When that happens, there are really only three things you can consider doing with the drive; you can go neanderthal on it and wreak bloody, splintering vengeance on it with a blunt object, you can pay thousands of dollars to a company like Drivesavers to recover your files or you can carefully reconstruct your disk from your collection of backups.

This column (along with next week's, on using backup software) was inspired by a tale of agony from reader
TJ, who complains that inspite of having a gigabyte's worth of flash memory on a USB storage device, a 750MB Zip disk and a CD burner, he is still isn't confident about the security of his data.
"I often get nervous about lack of backup for the backup, a real scare, since the technician who was installing the Speedstream modem accidentally let his boot touch the protruding (front-loaded) stick and bent the connection."
The end goal of any good backup system is a seamless restore. You should be able to recover an entire hard drive in a day or less, allowing for a full system reinstall and restoring mission critical applications. Getting to a lost or accidentally deleted file should take a few minutes.
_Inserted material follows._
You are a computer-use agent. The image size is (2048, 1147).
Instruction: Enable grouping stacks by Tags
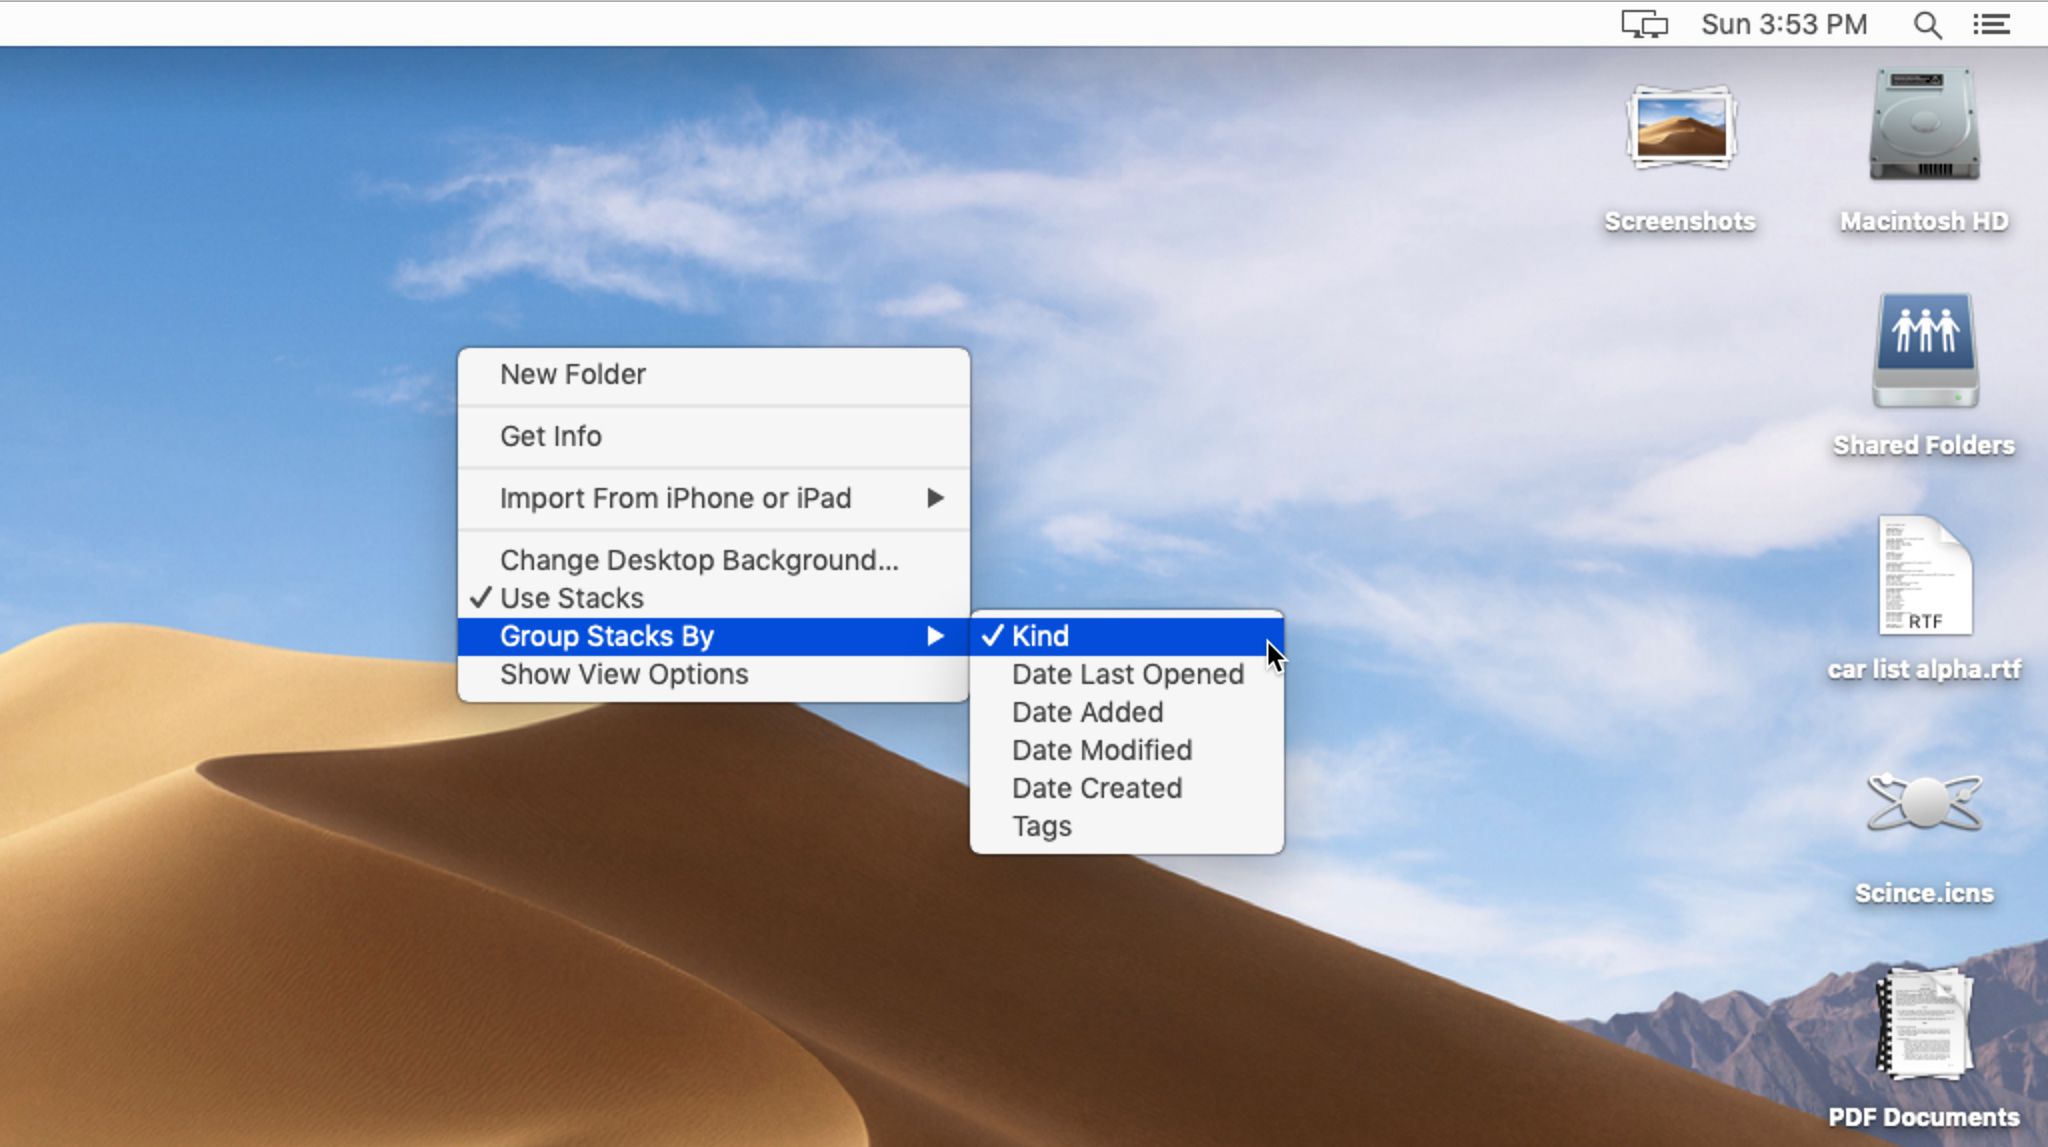pyautogui.click(x=1041, y=826)
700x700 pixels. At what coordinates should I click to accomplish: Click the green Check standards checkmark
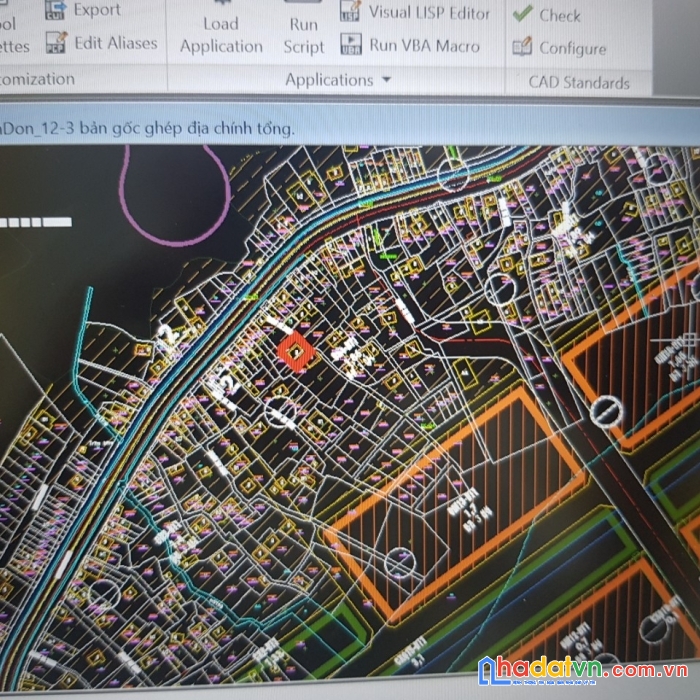click(522, 14)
A good backup is useless unless you can restore your computer's usefulness, and I have to tell you, this is something you won't be able to do this yourself.
After long years of losing a file here and there because I forgot to follow my own regimen, I've handed the toil of backing up my data over to the computer.
That's the answer to TJ's problem, and the salve for his frustration with that antiquated Zip disk and Iomega's annoying backup software.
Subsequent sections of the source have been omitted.